Thinking About Data Systems
Many applications today are data-intensive, as opposed to compute-intensive. Raw CPU power is rarely a limiting factor for these applications—bigger problems are usually the amount of data, the complexity of data, and the speed at which it is changing.
A data-intensive application is typically built from standard building blocks that provide commonly needed functionality. For example:
- Databases: Store data so that they, or another application, can find it again later.
- Caches: Remember the result of an expensive operation, to speed up reads.
- Search Indexes: Allow users to search data by keyword or filter it in various ways.
- Stream Processing: Send a message to another process, to be handled asynchronously.
- Batch Processing: Periodically crunch a large amount of accumulated data.
Why "Data Systems"?
We typically think of databases, queues, caches, etc., as being very different categories of tools. However, the boundaries are becoming blurred.
- Datastores like Redis are also used as message queues.
- Message queues like Kafka have database-like durability guarantees.
When you combine several tools to provide a service, the service's interface or API usually hides those implementation details from clients.
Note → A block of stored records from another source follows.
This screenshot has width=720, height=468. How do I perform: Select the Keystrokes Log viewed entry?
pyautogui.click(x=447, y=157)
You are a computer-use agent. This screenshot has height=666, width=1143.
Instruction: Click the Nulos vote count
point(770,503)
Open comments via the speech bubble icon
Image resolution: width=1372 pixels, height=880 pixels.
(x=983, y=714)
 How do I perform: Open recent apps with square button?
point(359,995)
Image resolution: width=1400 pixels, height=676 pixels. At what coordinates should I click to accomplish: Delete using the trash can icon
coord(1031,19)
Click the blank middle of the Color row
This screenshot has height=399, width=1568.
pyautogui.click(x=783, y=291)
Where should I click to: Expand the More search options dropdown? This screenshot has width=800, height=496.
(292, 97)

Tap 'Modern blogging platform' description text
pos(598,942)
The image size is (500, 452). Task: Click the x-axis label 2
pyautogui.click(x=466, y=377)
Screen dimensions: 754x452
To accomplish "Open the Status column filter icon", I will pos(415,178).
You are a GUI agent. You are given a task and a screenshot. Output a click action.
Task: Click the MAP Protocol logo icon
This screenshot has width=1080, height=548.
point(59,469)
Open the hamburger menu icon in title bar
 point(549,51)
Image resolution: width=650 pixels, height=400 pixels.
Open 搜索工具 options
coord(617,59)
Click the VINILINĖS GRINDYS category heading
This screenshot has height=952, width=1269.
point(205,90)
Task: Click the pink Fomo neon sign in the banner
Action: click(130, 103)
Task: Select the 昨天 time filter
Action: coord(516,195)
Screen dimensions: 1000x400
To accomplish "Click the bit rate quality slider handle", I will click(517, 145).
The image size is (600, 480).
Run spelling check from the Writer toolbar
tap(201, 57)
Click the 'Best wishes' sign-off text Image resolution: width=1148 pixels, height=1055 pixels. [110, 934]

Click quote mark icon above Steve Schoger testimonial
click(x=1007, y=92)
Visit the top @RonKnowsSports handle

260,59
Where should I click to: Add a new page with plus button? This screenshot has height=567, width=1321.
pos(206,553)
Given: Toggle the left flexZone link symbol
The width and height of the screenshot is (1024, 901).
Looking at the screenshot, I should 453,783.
You have essentially created a new, special-purpose data system from smaller, general-purpose components.
The Three Core Concerns
In this course, we focus on three concerns that are important in most software systems:
- Reliability: The system should continue to work correctly (performing the correct function at the desired level of performance) even in the face of adversity (hardware or software faults, and even human error).
- Scalability: As the system grows (in data volume, traffic volume, or complexity), there should be reasonable ways of dealing with that growth.
- Maintainability: Over time, many different people will work on the system (engineering and operations, both maintaining current behavior and adapting the system to new use cases), and they should all be able to work on it productively.